Sony Cyber-shot DSC-N1
- Touch screens are cool, robust functionality, big screen
- Poor image quality, poor battery life, screen is of low viewing quality
A pricey camera that offers never before seen technology, but ultimately unless you are a touch screen fanatic, it isn't worth the price tag.
Price$ 899.00 (AUD)
Recently we reviewed the Samsung i50, a camera that combined two of the most popular digital devices on the market - a camera and an MP3 player and in our opinion the amalgamation was less than successful. Today we're looking at Sony's latest convergent camera, the N1, which brings touch screen functionality to the digital camera market. The big question is, how well is it implemented?
Consumers have a love/hate relationship with touch screen technology. Some love the stylish, futuristic feel of controlling everything through a single screen, whilst others find it unnecessarily clunky. We fall somewhere in the middle. Contrary to popular belief, touch screens can actually make some operations take longer. On a regular camera for example, you can change the flash mode with the touch of a button, whereas on the N1 you hit the menu button, then touch the flash option, then select your preference. We enjoyed the flashiness of the screen, but once we'd had the camera a few days it began to wear off, and we found ourselves longing for a more traditional system. On products such as GPS units, where typing with a full keypad is necessary, then touch screens really come into their own, but here it just feels wasted.
The touch sensitivity of the LCD also leads to other problems such as limited battery life. The 3" screen drains significant power, and it really hurt the overall life of the camera. We managed barely 120 shots before having to recharge and it didn't even last through our entire testing process. It is worth noting that the N1 has a function that turns the flash off when the battery is low, and won't allow it to be reactivated. It sounds like a good idea in theory, but we found it ridiculously annoying, both from a consumer and reviewer perspective. In some situations a flash is required (such as our standardised battery testing process) and without it the camera is essentially useless.
We also found results in worse image quality than a normal screen. The 3" screen on the N1 is jagged and blocky, and even though it is the only viewfinder on the camera it really doesn't offer an accurate representation of your subject.
Virtually the entire back face of the N1 is taken up by the huge screen. Whilst it feels a little big, it is necessary to give the touch screen buttons adequate room. We found that they were large enough to allow for a good level of accuracy, and were generally as responsive as we have come to expect from a good quality screen.
Sony has not chosen to completely forgo buttons just yet, however. Crammed onto the right hand side of the screen is a button to bring up the menu and activate the touch screen, as well as a button to control which information appears on the screen, a standard zoom switch, and the mode slider, which slips between video, still and playback with ease. Whilst having a button that specifically brings up the touch screen may seem like a cop out, in reality having a screen that activates automatically at a touch is highly impractical.

□ □ □ □ □

__GOAL__
How might the Sony Cyber-shot DSC-N1 review go on? Write the passage that follows its last sentence. The listing that comes after this has no connection to the camera review.

__DATA EXCERPT__
□ □ □ □ □

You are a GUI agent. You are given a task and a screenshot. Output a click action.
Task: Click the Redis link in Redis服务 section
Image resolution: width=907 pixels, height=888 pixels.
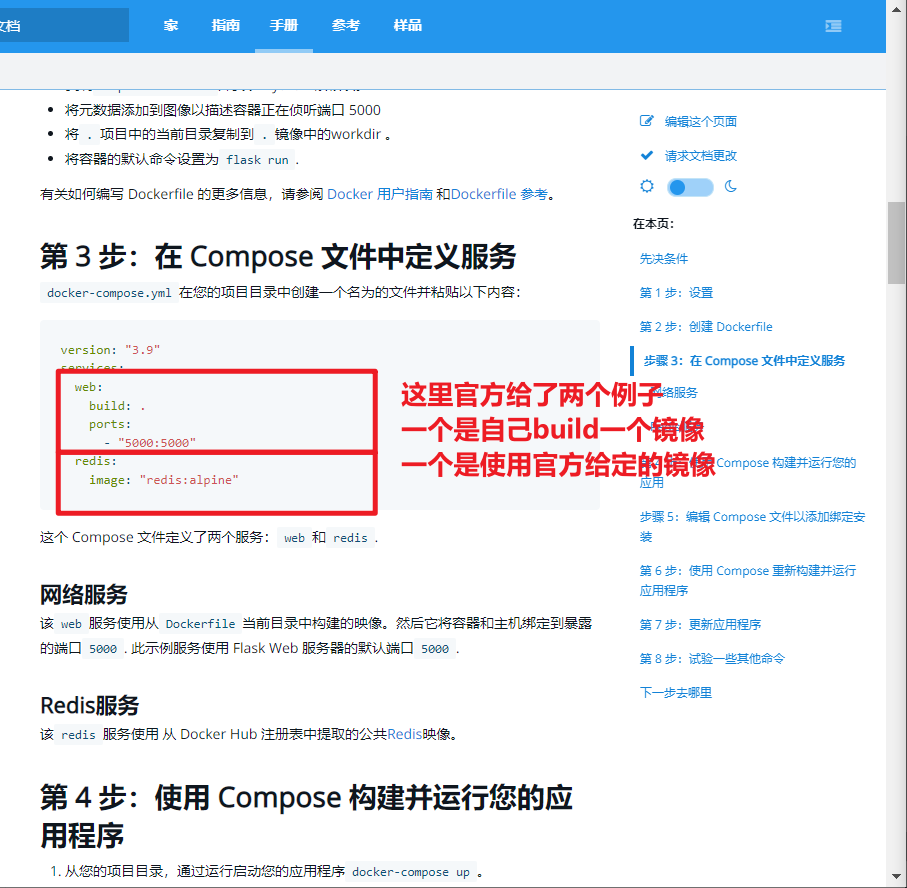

□ □ □ □ □

__TASK RESPONSE__
Screen aside, the N1 has quite a basic design. The body is brushed silver, and looks quite good, if not revolutionary. It has a smooth, curvaceous look, with nothing in the way of sharp edges, which some people will appreciate.
In our speed tests, the N1 proved to be lightning quick. Shutter lag was an incredibly low .04 of a second, and start-up time just under 2 seconds. Even writing images to the memory took a mere second and the N1 definitely impressed in this regard.
Our praise does not extend to image quality however. For an 8 megapixel model, the N1 produces below average pictures, and has a few fundamental flaws that really take it down a few notches. The worst of these is the prominent purple fringing we discovered in our outdoors shots. Whilst not quite as bad as on the Samsung L55W, some of our shots had noticeable purple bars running along the edges of several tree branches. These were anywhere from half a millimetre to a full few millimetres. Normally purple fringing is minute enough to be undetectable unless the shots are blown up, but here it was visible even in smaller prints; a definite problem.
Our indoors shots were considerably better, with crisp edges with no hint of other colour fringing. Sharpness was very good by normal point and shoot standards, but compared to other 8 megapixel models we found it came up a little lacking. There were small points of blurring here and there, nothing we could particularly pin down, but they were definitely not up to the standard we were expecting.
Colour representation was much better. The N1 presented clear, accurate colours, without a hint of oversaturation. Blues appeared perhaps a little pale, but we were very pleased with the accuracy of the automatic settings. Cameras have a tendency to overexpose shots when left to their own devices, but in this case it was as accurate as we could expect. We did however encounter a little image noise under certain circumstances. It was most noticeable on blacks, with other colours presenting a speckle free hue. Noise is to be expected under low light conditions however, and on this model is was less obtrusive than on many others.
The N1 surprised us with a mass of features, including a manual mode that gives limited aperture and shutter speed controls. Most point and shoots in this category forgo those options all together, but the N1 offers shutter speed options from 30 seconds to 1/1000th of a second, and three aperture settings between f/2 and f/8. Sony also went out of their way with the ISO settings, taking them all the way up to 800, which is another area compact cameras generally fear to tread.
Aside from these the N1 sports whitebalance, exposure, colour, sharpness and saturation options, as well as both continuous shot and bracketing modes. The continuous shot function however is quite average, taking 5 shots at roughly a picture a second.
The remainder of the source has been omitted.